[Extracted records]:
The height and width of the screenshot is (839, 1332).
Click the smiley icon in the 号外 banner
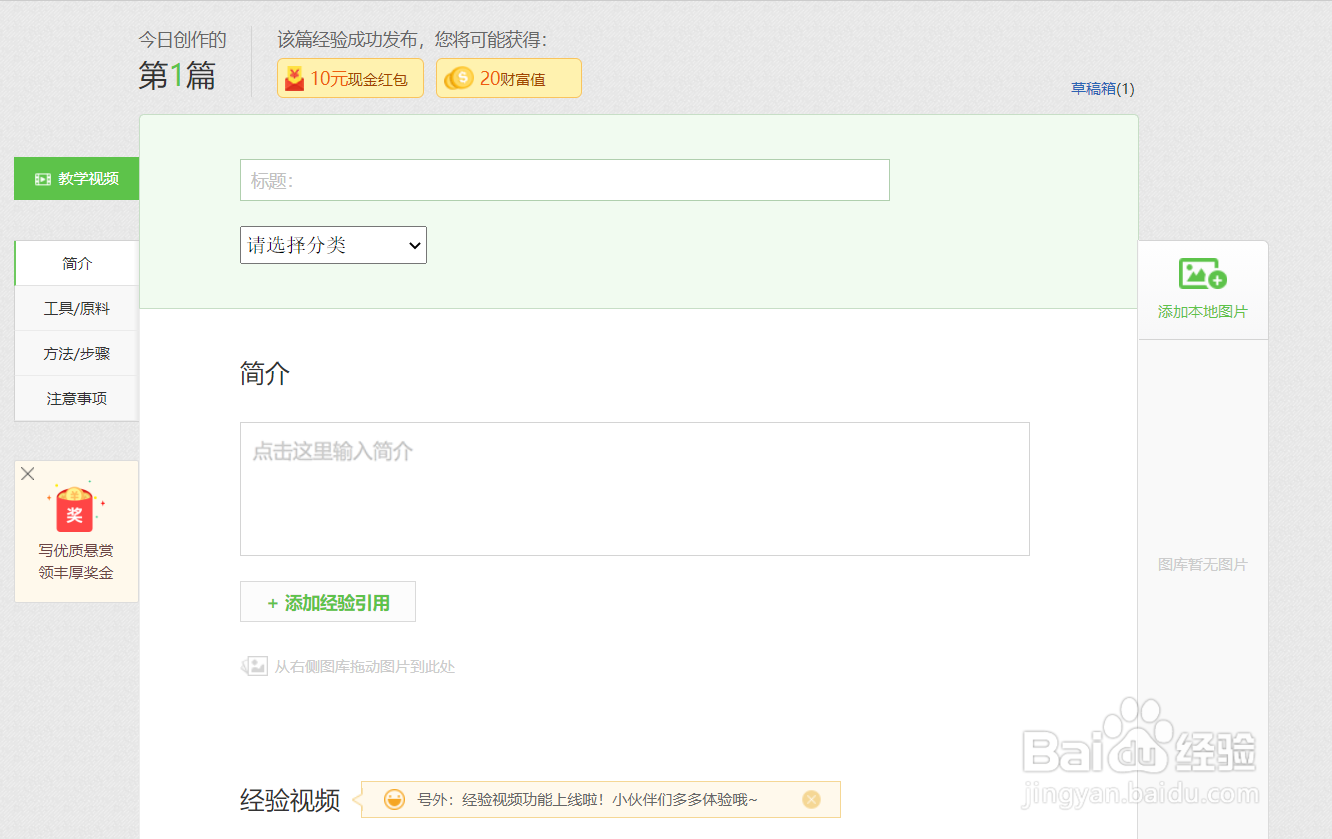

* * *

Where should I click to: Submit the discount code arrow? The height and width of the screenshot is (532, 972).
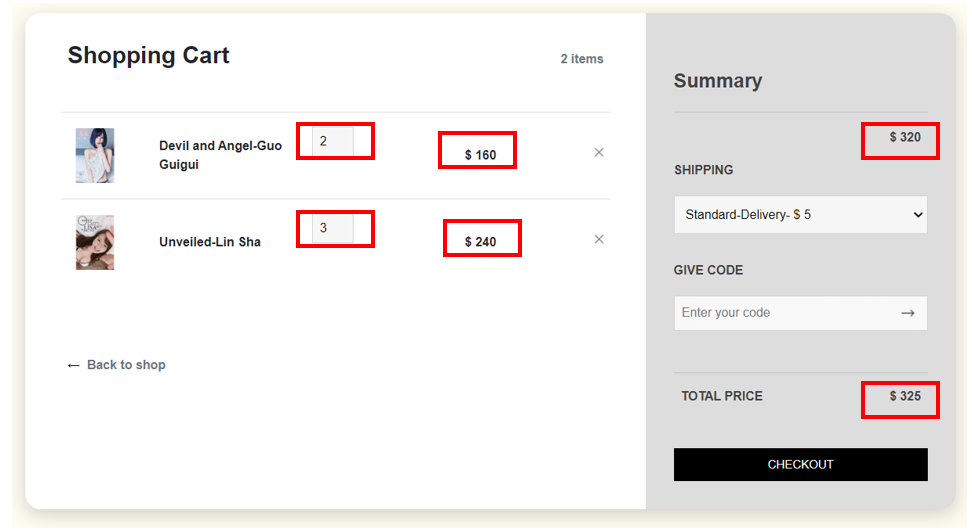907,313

---

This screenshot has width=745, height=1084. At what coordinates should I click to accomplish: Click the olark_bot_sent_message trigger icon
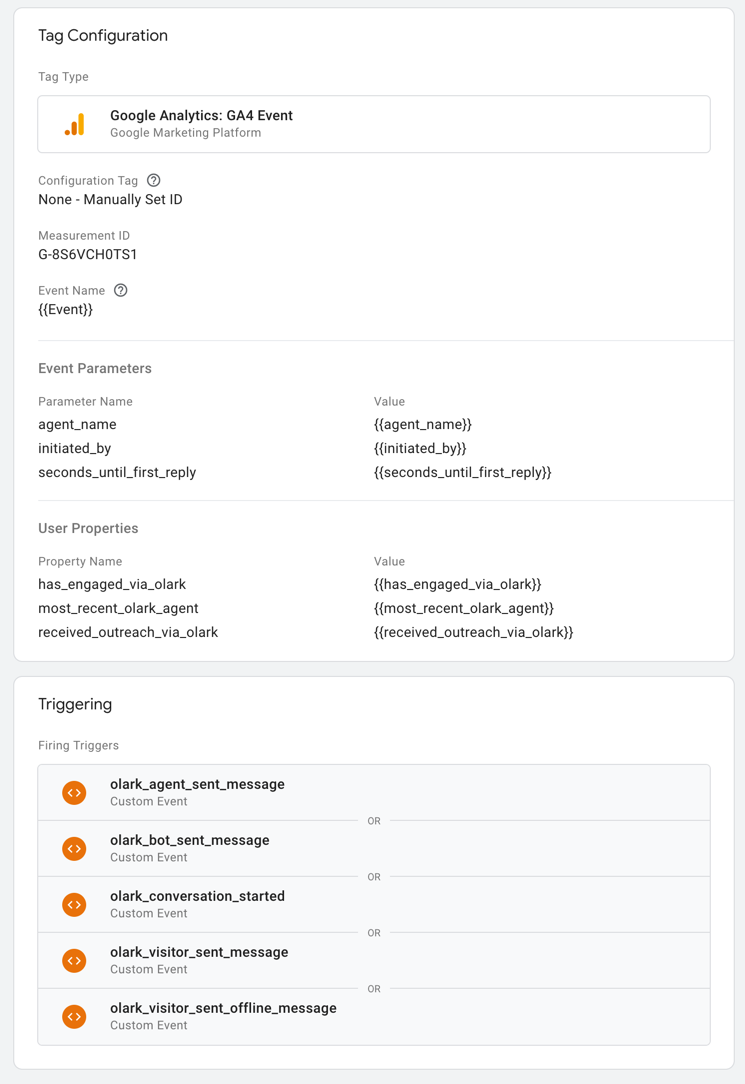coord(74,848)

[Exercise description]:
Reproduce the lines above, beginning at the line with "The height and width of the screenshot is (839, 1332)." and stopping after the line with "Click the smiley icon in the 号外 banner", exactly as they are.

[Written answer]:
The height and width of the screenshot is (839, 1332).
Click the smiley icon in the 号外 banner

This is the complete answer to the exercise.